I'm not familiar with Time Series.
I've had to come up with my own theories.

An example of time series would be:

$\displaystyle Y_t \:=\: 0.8Y_{t -1} + \epsilon_t, \;\;t = 1, 2 \hdots$

Then they say, this series can also be expressed as:

. . $\displaystyle Y_t \:=\: \displaystyle\sum_{i=1}^t{0.8^{t - i}} \epsilon_i$

How do they do it and why they develop the series?

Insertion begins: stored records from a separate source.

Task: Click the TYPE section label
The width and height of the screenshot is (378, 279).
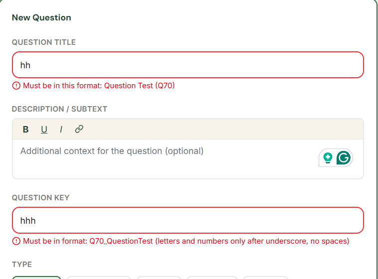Action: click(x=22, y=265)
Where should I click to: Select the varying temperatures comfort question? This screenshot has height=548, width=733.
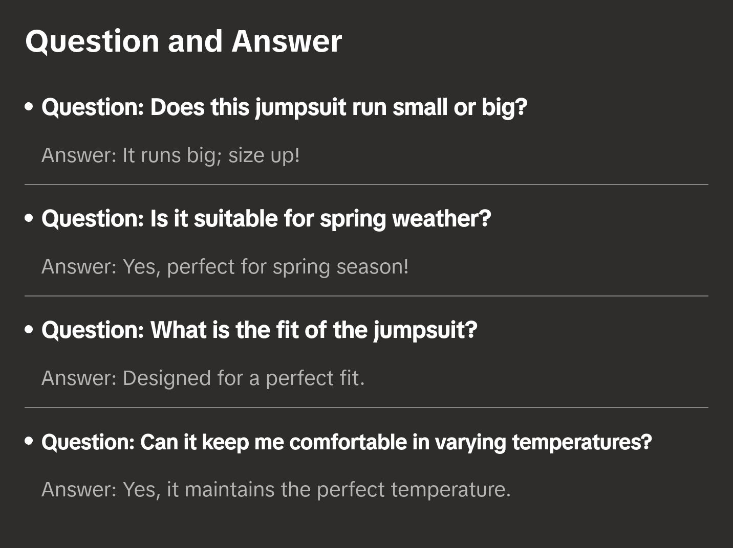[x=347, y=442]
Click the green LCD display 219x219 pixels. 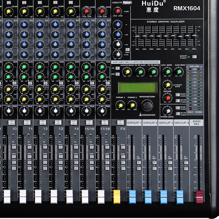(137, 87)
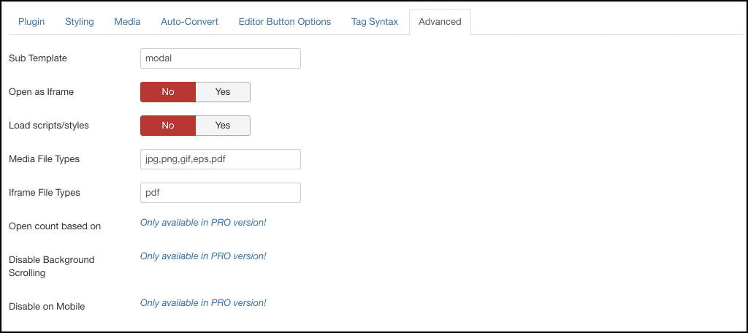Switch to the Plugin tab

click(x=31, y=22)
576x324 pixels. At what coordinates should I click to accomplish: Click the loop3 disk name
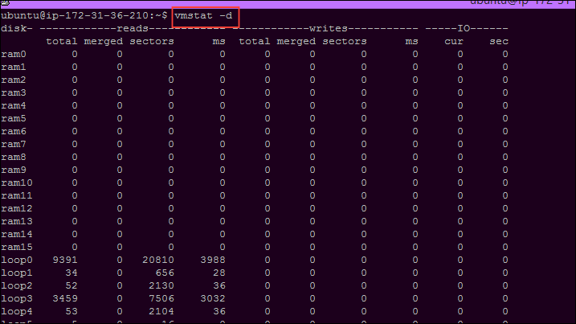click(x=16, y=298)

It only makes sense if $\displaystyle Y_0 = 0$ . . . the initial quantity is zero.

Then we have:

. . $\displaystyle \begin{array}{cccccccccc} Y_0 &=& 0 \\ Y_1 &=& 0.8(0) + \epsilon_1 &=& \epsilon_1\\ Y_2 &=& 0.8(\epsilon_1) + \epsilon_2 &=& 0.8\epsilon_1 + \epsilon_2 \\ Y_3 &=& 0.8(0.8\epsilon_1 + \epsilon_2) + \epsilon_3 &=& 0.8^2\epsilon_1 + 0.8\epsilon_2 + \epsilon_3 \\ Y_4 &=& 0.8(0.8^2\epsilon_1 + 0.8\epsilon_2 + \epsilon_3) + \epsilon_4 &=& 0.8^3\epsilon_1 + 0.8^2\epsilon_2 + 0.8\epsilon_3 + \epsilon_4\end{array}$

And we see the pattern:

. . $\displaystyle Y_t \;=\;0.8^{t-1}\epsilon_1 + 0.8^{t-2}\epsilon_2 + 0.8^{t-3}\epsilon_3 + \hdots + 0.8^2\epsilon_{t-2} + 0.8\epsilon_{t-1} + \epsilon_t$

which can be written: .$\displaystyle \displaystyle \sum^t_{i=1} 0.8^{t-i}\epsilon_i$

~ ~ ~ ~ ~ ~ ~ ~ ~ ~ ~ ~ ~ ~ ~ ~ ~ ~ ~ ~ ~ ~ ~ ~ ~ ~ ~ ~ ~ ~ ~

Why did they derive this formula?

So we can find, say, the 20th term
. . without cranking out the first 19 terms.

3. Thank you very much